__EXERCISE DESCRIPTION__:
Given the material below, output exactly the lines from the line with "You are a computer-use agent. The image" to the line with "Given: Open the debug bug icon in topbar", both ends included, and no other lines.

__PROVIDED DATA__:
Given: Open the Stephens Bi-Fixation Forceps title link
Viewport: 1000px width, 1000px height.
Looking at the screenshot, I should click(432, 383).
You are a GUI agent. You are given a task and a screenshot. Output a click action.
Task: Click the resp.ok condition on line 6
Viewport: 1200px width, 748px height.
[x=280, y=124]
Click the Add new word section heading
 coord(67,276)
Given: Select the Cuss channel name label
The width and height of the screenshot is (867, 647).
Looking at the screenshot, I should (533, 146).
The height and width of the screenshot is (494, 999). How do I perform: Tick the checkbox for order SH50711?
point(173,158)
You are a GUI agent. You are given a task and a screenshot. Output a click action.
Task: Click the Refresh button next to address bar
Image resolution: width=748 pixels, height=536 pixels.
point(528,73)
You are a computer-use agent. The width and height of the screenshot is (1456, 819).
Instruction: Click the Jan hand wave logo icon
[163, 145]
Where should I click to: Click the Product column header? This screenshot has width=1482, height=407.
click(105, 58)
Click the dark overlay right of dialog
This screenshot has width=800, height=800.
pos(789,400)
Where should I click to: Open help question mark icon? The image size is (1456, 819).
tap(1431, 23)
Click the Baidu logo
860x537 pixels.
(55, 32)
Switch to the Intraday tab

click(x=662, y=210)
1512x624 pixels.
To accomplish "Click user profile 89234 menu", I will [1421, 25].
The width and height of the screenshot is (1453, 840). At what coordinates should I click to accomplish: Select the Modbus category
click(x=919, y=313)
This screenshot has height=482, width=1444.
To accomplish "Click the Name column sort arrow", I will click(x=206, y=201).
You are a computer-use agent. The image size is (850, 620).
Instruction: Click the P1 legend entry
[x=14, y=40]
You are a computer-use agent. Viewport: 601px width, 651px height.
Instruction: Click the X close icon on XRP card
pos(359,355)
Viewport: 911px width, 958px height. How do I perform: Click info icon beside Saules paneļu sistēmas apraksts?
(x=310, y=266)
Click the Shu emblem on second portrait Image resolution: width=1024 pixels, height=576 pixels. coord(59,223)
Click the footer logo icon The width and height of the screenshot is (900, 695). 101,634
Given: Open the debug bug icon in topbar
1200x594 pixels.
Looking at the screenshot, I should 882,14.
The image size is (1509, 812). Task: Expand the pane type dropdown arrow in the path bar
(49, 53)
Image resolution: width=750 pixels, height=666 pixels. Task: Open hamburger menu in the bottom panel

__ANSWER BOX__:
You are a computer-use agent. The image size is (850, 620).
Instruction: Click the P1 legend entry
[x=14, y=40]
You are a computer-use agent. Viewport: 601px width, 651px height.
Instruction: Click the X close icon on XRP card
pos(359,355)
Viewport: 911px width, 958px height. How do I perform: Click info icon beside Saules paneļu sistēmas apraksts?
(x=310, y=266)
Click the Shu emblem on second portrait Image resolution: width=1024 pixels, height=576 pixels. coord(59,223)
Click the footer logo icon The width and height of the screenshot is (900, 695). 101,634
Given: Open the debug bug icon in topbar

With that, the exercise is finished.